(Records from a data source)
*** Block opens ***

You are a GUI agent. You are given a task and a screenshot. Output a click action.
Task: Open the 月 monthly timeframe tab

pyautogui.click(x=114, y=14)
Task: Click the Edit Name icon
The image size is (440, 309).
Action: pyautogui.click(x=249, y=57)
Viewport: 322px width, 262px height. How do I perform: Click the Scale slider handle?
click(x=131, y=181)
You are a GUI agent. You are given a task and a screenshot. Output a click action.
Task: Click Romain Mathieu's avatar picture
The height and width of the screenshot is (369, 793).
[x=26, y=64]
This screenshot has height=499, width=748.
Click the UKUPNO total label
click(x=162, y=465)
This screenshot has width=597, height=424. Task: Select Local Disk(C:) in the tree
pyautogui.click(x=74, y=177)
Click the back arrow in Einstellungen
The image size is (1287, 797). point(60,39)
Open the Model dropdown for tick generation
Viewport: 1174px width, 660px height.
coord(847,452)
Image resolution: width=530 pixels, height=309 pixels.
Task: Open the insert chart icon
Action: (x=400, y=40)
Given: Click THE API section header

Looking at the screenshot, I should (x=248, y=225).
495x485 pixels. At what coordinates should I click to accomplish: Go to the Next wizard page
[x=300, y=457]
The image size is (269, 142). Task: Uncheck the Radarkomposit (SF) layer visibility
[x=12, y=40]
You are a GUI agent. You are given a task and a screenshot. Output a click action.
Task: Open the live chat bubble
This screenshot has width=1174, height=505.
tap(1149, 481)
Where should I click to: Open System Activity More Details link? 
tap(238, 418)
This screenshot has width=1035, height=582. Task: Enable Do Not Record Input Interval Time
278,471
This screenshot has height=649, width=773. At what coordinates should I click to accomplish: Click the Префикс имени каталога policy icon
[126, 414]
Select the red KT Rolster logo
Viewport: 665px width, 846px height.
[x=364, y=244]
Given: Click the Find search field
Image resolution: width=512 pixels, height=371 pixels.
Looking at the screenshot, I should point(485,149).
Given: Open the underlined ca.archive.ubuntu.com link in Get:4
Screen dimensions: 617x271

*** Block closes ***

● **AIM OF THE EXERCISE**:
Print out all of the data above word for word.

● **EXERCISE OUTPUT**:
You are a GUI agent. You are given a task and a screenshot. Output a click action.
Task: Open the 月 monthly timeframe tab

pyautogui.click(x=114, y=14)
Task: Click the Edit Name icon
The image size is (440, 309).
Action: pyautogui.click(x=249, y=57)
Viewport: 322px width, 262px height. How do I perform: Click the Scale slider handle?
click(x=131, y=181)
You are a GUI agent. You are given a task and a screenshot. Output a click action.
Task: Click Romain Mathieu's avatar picture
The height and width of the screenshot is (369, 793).
[x=26, y=64]
This screenshot has height=499, width=748.
Click the UKUPNO total label
click(x=162, y=465)
This screenshot has width=597, height=424. Task: Select Local Disk(C:) in the tree
pyautogui.click(x=74, y=177)
Click the back arrow in Einstellungen
The image size is (1287, 797). point(60,39)
Open the Model dropdown for tick generation
Viewport: 1174px width, 660px height.
coord(847,452)
Image resolution: width=530 pixels, height=309 pixels.
Task: Open the insert chart icon
Action: (x=400, y=40)
Given: Click THE API section header

Looking at the screenshot, I should (x=248, y=225).
495x485 pixels. At what coordinates should I click to accomplish: Go to the Next wizard page
[x=300, y=457]
The image size is (269, 142). Task: Uncheck the Radarkomposit (SF) layer visibility
[x=12, y=40]
You are a GUI agent. You are given a task and a screenshot. Output a click action.
Task: Open the live chat bubble
This screenshot has width=1174, height=505.
tap(1149, 481)
Where should I click to: Open System Activity More Details link? 
tap(238, 418)
This screenshot has width=1035, height=582. Task: Enable Do Not Record Input Interval Time
278,471
This screenshot has height=649, width=773. At what coordinates should I click to accomplish: Click the Префикс имени каталога policy icon
[126, 414]
Select the red KT Rolster logo
Viewport: 665px width, 846px height.
[x=364, y=244]
Given: Click the Find search field
Image resolution: width=512 pixels, height=371 pixels.
Looking at the screenshot, I should point(485,149).
Given: Open the underlined ca.archive.ubuntu.com link in Get:4
Screen dimensions: 617x271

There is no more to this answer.